I enjoyed reading the September 2021 editorial, "The Nursing Crisis in Acute Care." I am retired now, but I used to tell my patients, "Medical insurance companies are not in the business of insuring your health; they are in the business of making a lot of money for their executives and shareholders."
I believe that hospitals have gone the same route. At one hospital where I worked, management would purposely staff the ED short one nurse for all shifts, although there were sufficient nurses to fully staff the unit. And when another hospital I worked for was bought by a for-profit corporation, I immediately saw additional, unnecessary testing and admissions. The ED physicians would tell me that was what they were told to do by the corporation. At that point, at age 65, I retired from nursing.
It is obvious that so many hospitals-at least the big ones-are operating to generate revenue instead of delivering health care.

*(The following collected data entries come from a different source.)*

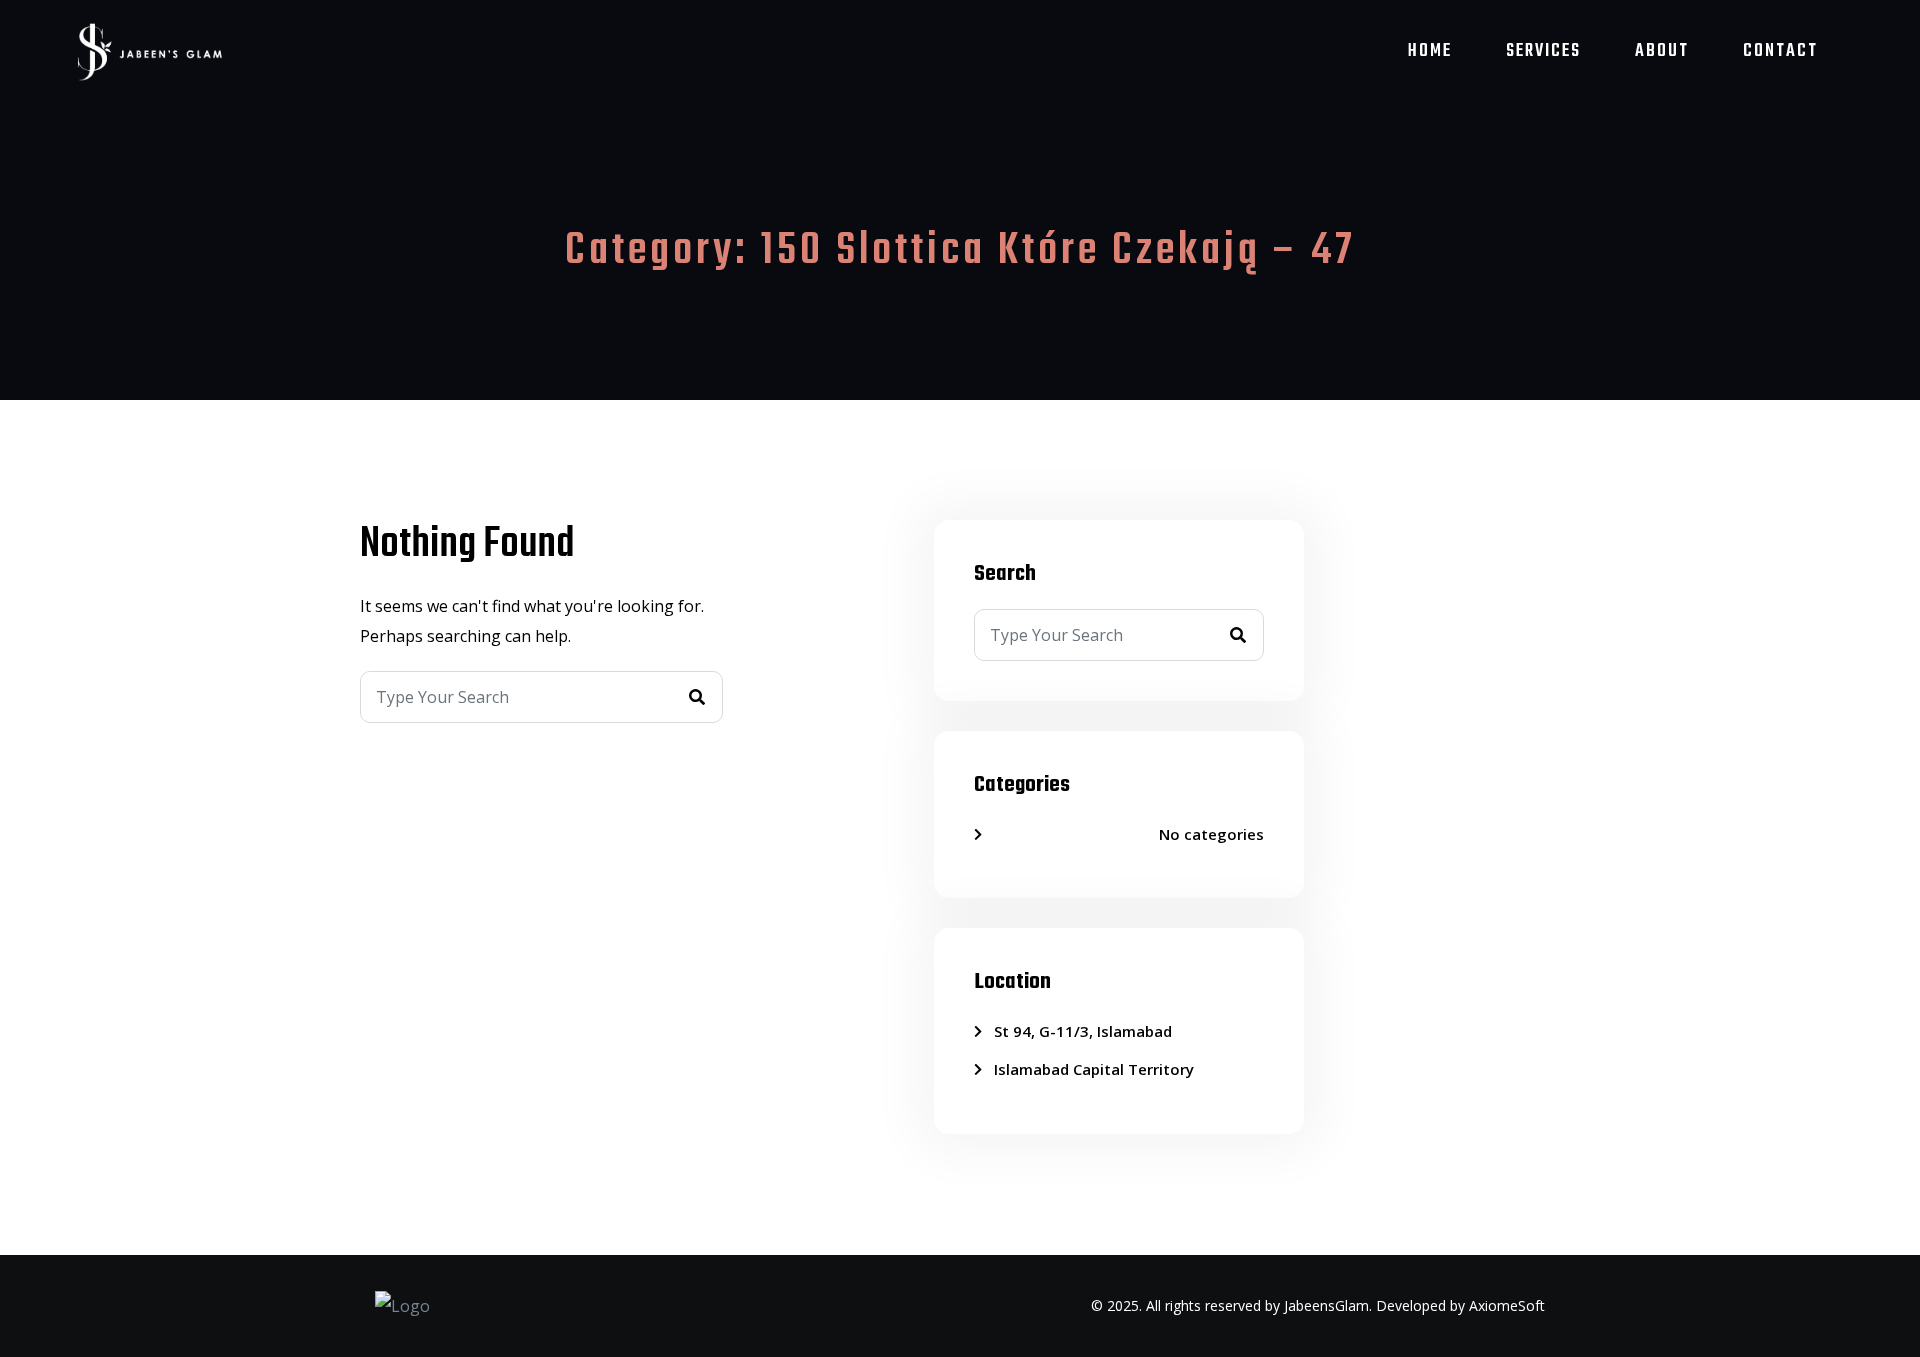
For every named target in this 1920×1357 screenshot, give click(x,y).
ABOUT (1662, 51)
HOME (1430, 51)
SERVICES (1543, 51)
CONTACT (1780, 51)
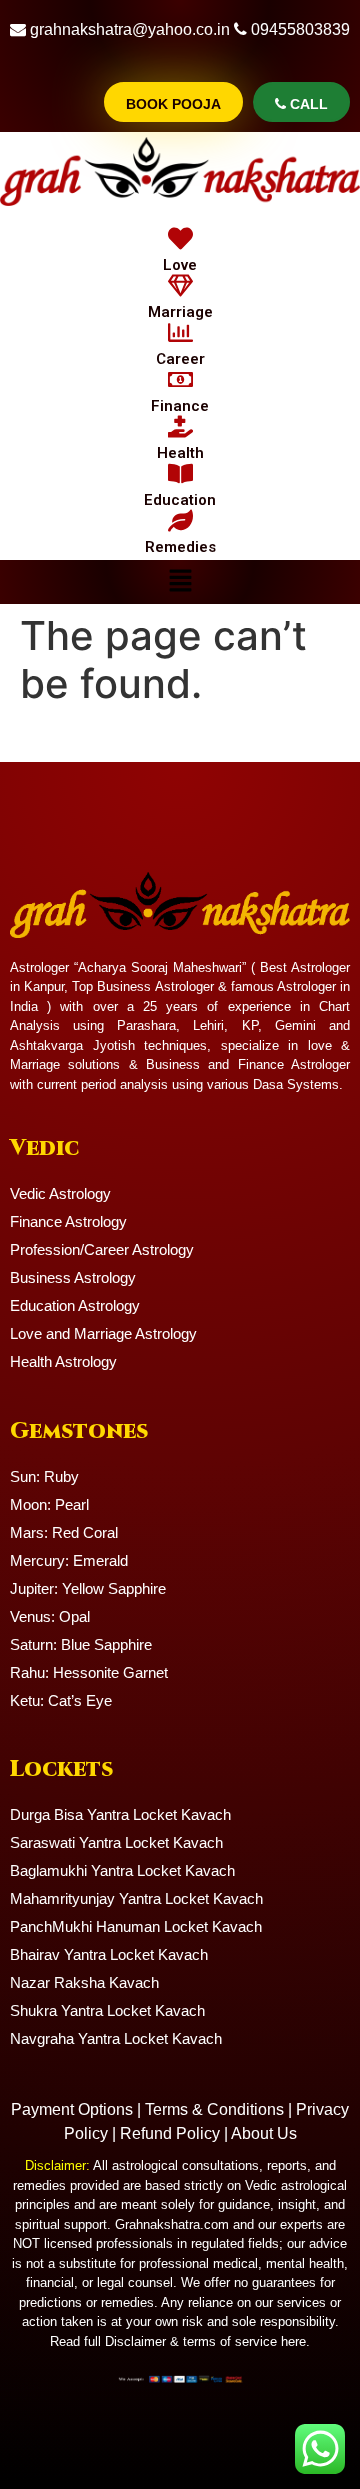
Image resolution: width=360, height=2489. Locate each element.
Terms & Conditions (214, 2109)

And you know as well as I that over the years nurses have had to acquire and use greater amounts of knowledge and complex skills, and there are more and more rules and regulations, but nursing staffing levels and salaries have not increased accordingly.
The hospital system seems on the verge of collapse for the above reasons. The COVID-19 crisis has brought it to the edge of the abyss.
Perhaps it is time for the Joint Commission to stop assessing and writing rules for bedside care and instead start writing them for hospital organization and operation.